Di Jakarta mungkin hampir semua ada. Mau barang yang murah, mahal, mewah, limited ada. Kata orang, di Jakarta banyak uangnya. Mau kerja di perusahaan kecil, besar, nasional, multinasional pun ada. Bidang usahanya pun sangat amat beragam. Sesuatu yang saya rasa sulit disaingi oleh kota-kota lain. Banyak sekali event diselenggarakan di Jakarta. Pameran buku, pameran pendidikan, konser-konser, festival film, semua ada. Saya baru pertama kali ke pameran pendidikan internasional itu ya di Jakarta. Pernah nonton gratis di festival film Eropa, lupa nama eventnya. Selama di Jakarta saya juga jadi lebih sering nonton, mau nonton pun pilihan bioskopnya beragam. Memangnya Magelang bioskop cuma satu hahaha.
Kuliner? Beuh gak perlu ditanya kalau itu. Di Jakarta saya semakin akrab dengan makanan seperti pizza dan burger yang sebelum ke Jakarta gak pernah saya rasakan. Maklum, dari kampung. Di Jogja pun hanya sebatas penyetan, nasi padang, angkringan, burjo, dan warteg. Oh iya, di Jakarta gak ada penyet telor hahaha. Terus saya masih sering bingung kalau orang bilang pecel lele, di bayangan saya pasti pecel bumbu kacang khas Jawa Timur itu ditambah lele, ya padahal sih penyet lele lah gampangannya. Gak ngerti kenapa bisa pengertian kata 'pecel' beda jauh.

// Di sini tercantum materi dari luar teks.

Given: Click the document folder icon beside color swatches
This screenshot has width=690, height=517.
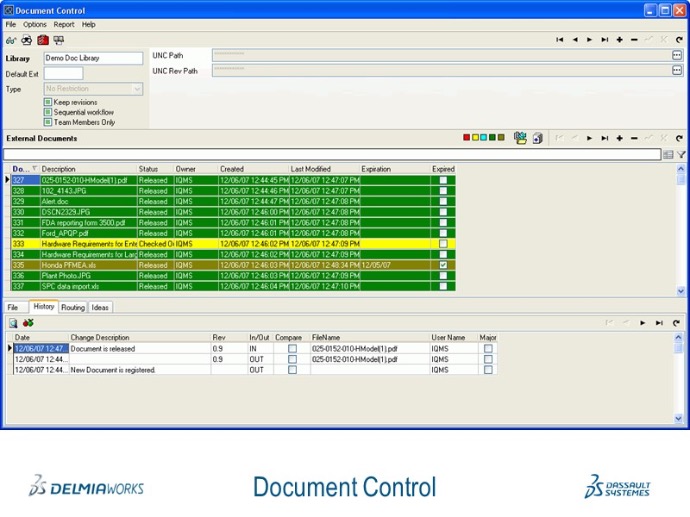Looking at the screenshot, I should pyautogui.click(x=520, y=138).
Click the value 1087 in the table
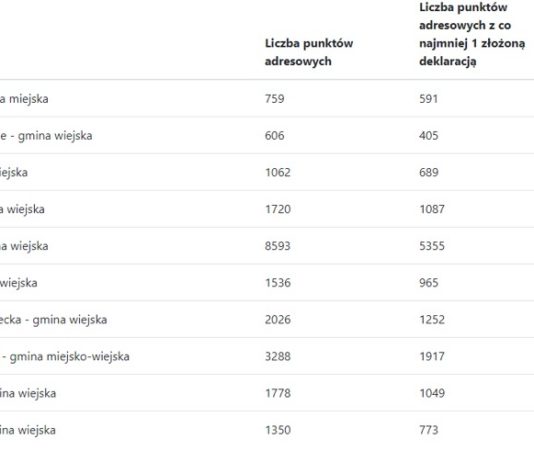This screenshot has height=462, width=534. [x=432, y=209]
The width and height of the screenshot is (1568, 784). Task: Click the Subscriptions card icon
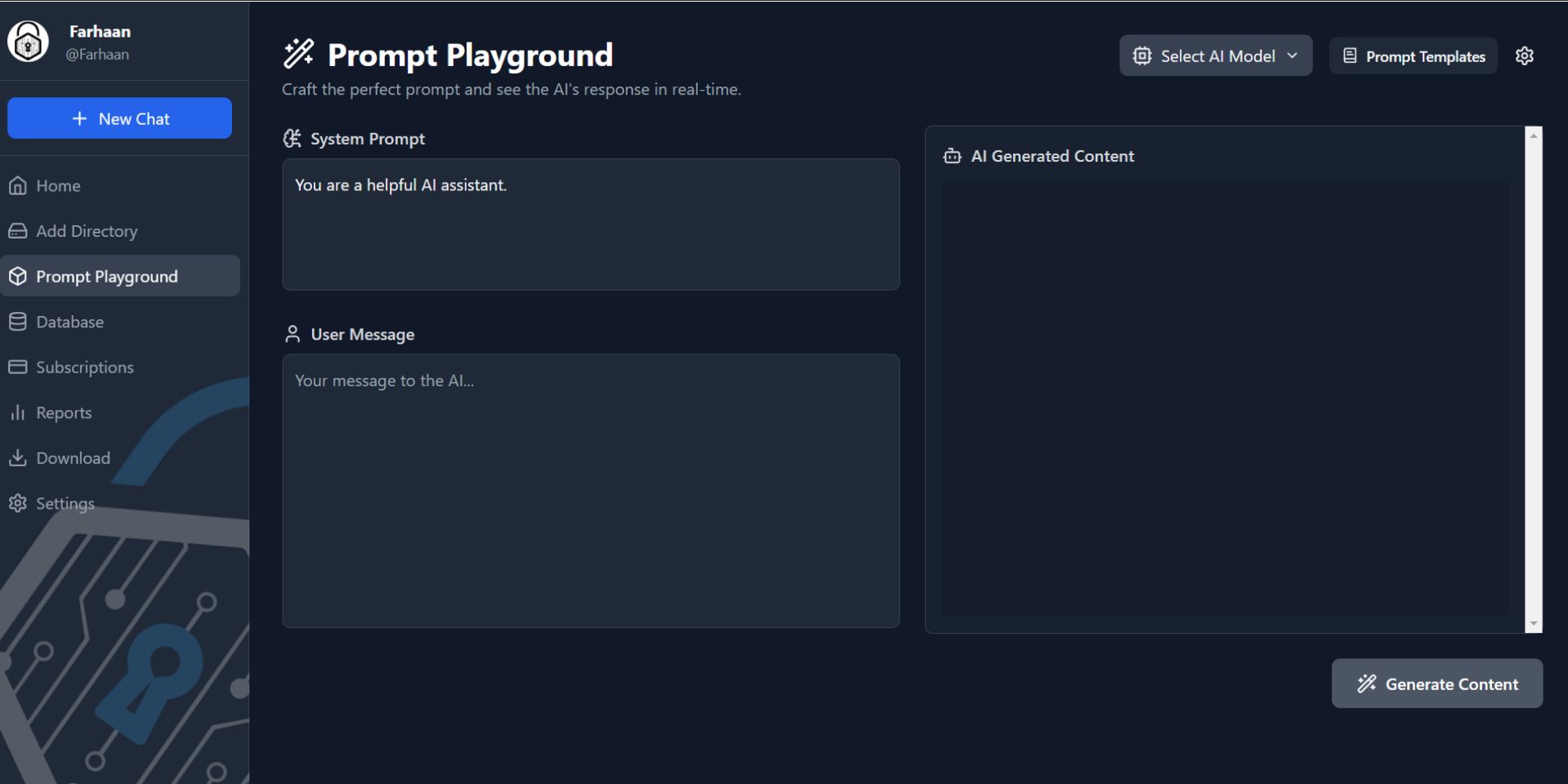[x=18, y=367]
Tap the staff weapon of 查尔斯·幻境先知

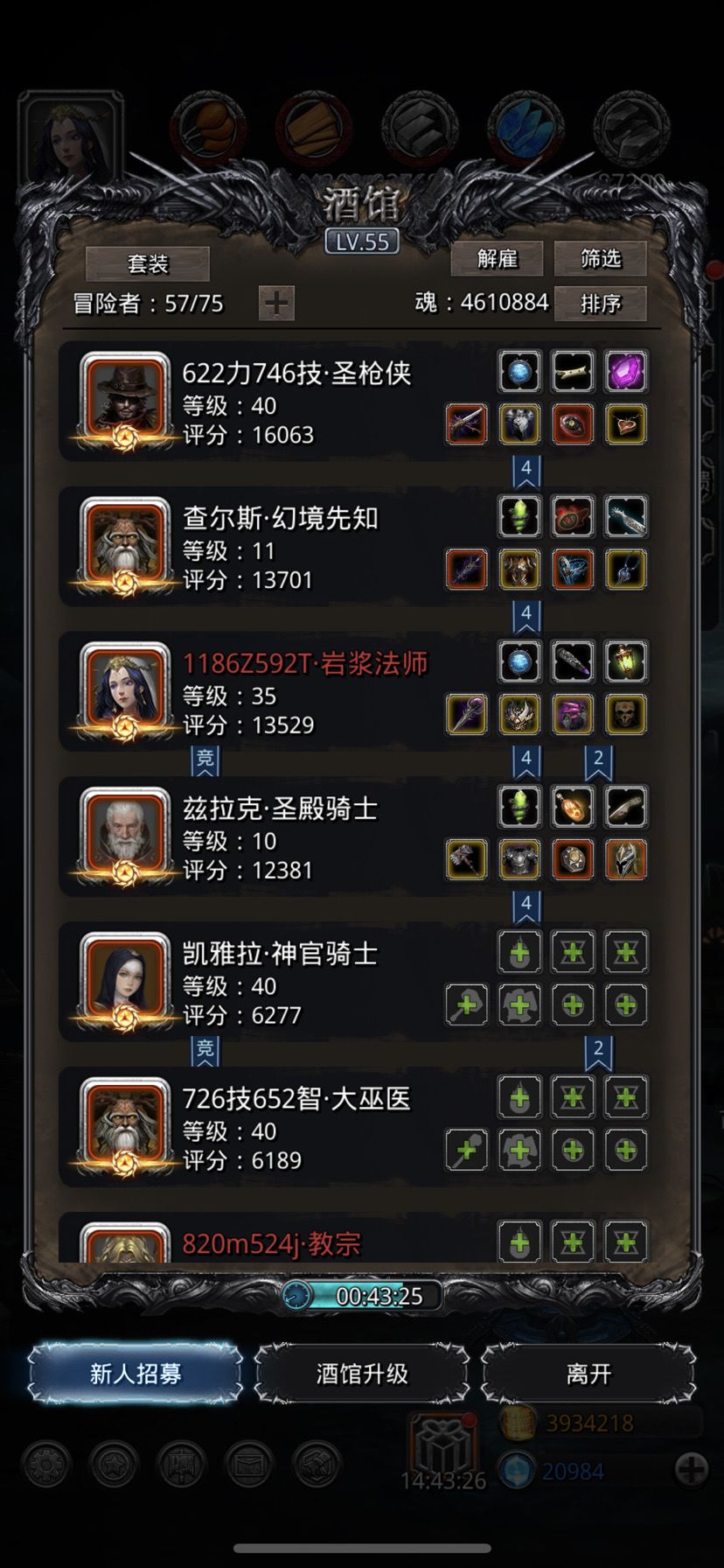[x=467, y=570]
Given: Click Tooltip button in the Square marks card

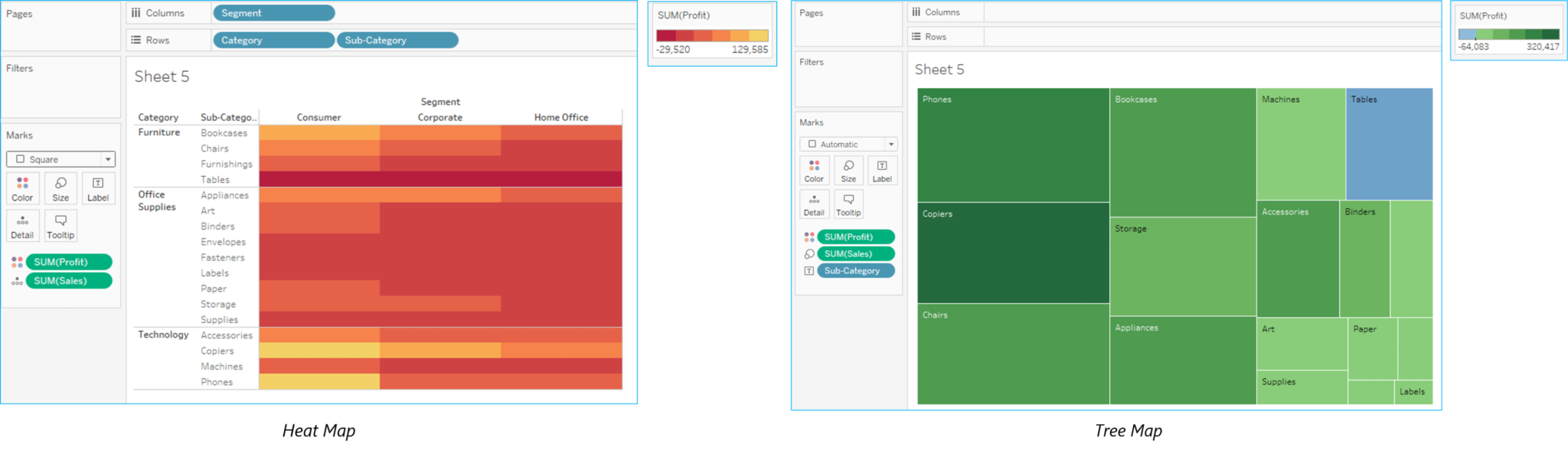Looking at the screenshot, I should pyautogui.click(x=60, y=227).
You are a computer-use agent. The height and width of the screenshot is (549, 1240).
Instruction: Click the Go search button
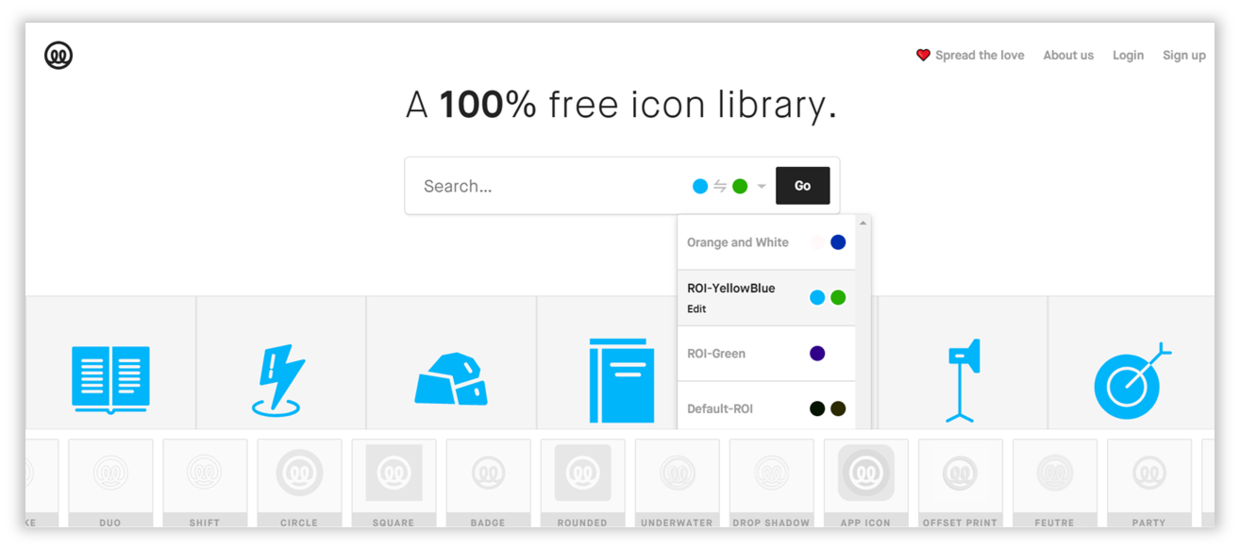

Kalau dibilang biaya hidup di Jakarta itu mahal ya ada benernya sih. Cuma masih lebih mahal gaya hidup dan gengsinya. Tergantung ke pribadinya kok. Kan di atas sudah saya bilang, hampir semua ada, ya silakan tinggal menyesuaikan kalian mau hidupnya gaya apa. Dan sangat mungkin ini didrive oleh lingkungan.
Macet? Wah sampai muak merasakannya. Saya benar-benar merasakan efek macet setelah saya kerja di Depok. Pernah saya meeting di klien sampai malam. Kalau sudah begitu pilihannya cuma 2, kalau mau cepat ya naik KRL yang sesaknya seperti itu, kalau mau nyaman ya naik taksi yang macetnya seperti itu. Biasanya saya pilih taksi supaya bisa tidur. Pernah dari klien sampai kantor menghabiskan waktu 3 jam. Ungkapan "tua di jalan" itu ya ada benarnya ternyata.

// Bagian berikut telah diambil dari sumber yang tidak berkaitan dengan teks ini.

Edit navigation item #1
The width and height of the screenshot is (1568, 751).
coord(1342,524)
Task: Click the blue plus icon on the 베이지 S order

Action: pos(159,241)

Selama di Jakarta saya juga tetap gak biasa menggunakan kata "loe gue". Saya lebih nyaman menyebut "aku kau". Mungkin hanya sesekali saja kalau lagi bercanda. Saya juga gak pernah menikmati dunia malam Jakarta. Pernah sih sampai tengah malam masih jalan-jalan hahaha. Gak termasuk itu sih. Maksud saya dunia malam macam klub dan sebagainya. Puji Tuhan gak. Bersyukur? Iya, buat saya sih itu keuntungan, gak pernah mencicipi dunia malam. Dibilang katrok yowis ben.

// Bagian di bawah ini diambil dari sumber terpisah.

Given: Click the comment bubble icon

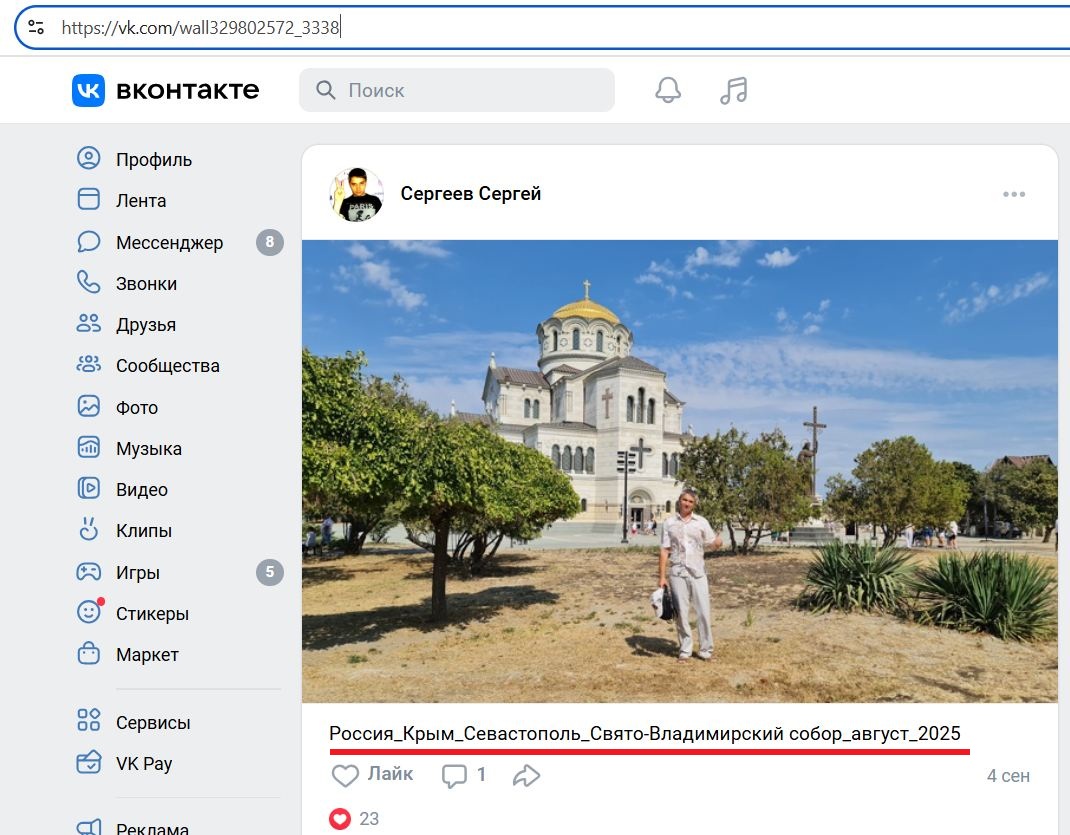Looking at the screenshot, I should point(455,775).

Saya juga gak terbiasa bawa motor di Jakarta. Saya paling malas malah bawa motor di Jakarta. Pertama karena saya gak familiar dengan jalanan ibu kota, kedua karena arus lalu lintasnya terlalu ramai buat saya. Saya bawa motor di Jakarta setelah saya di Depok dan itupun cuma untuk ke kost pacar saya dan ke gereja saja. Kalau ada janji ketemuan dengan teman-teman di Jakarta saya lebih milih KRL atau busway (atau ojek online).
Hmmm...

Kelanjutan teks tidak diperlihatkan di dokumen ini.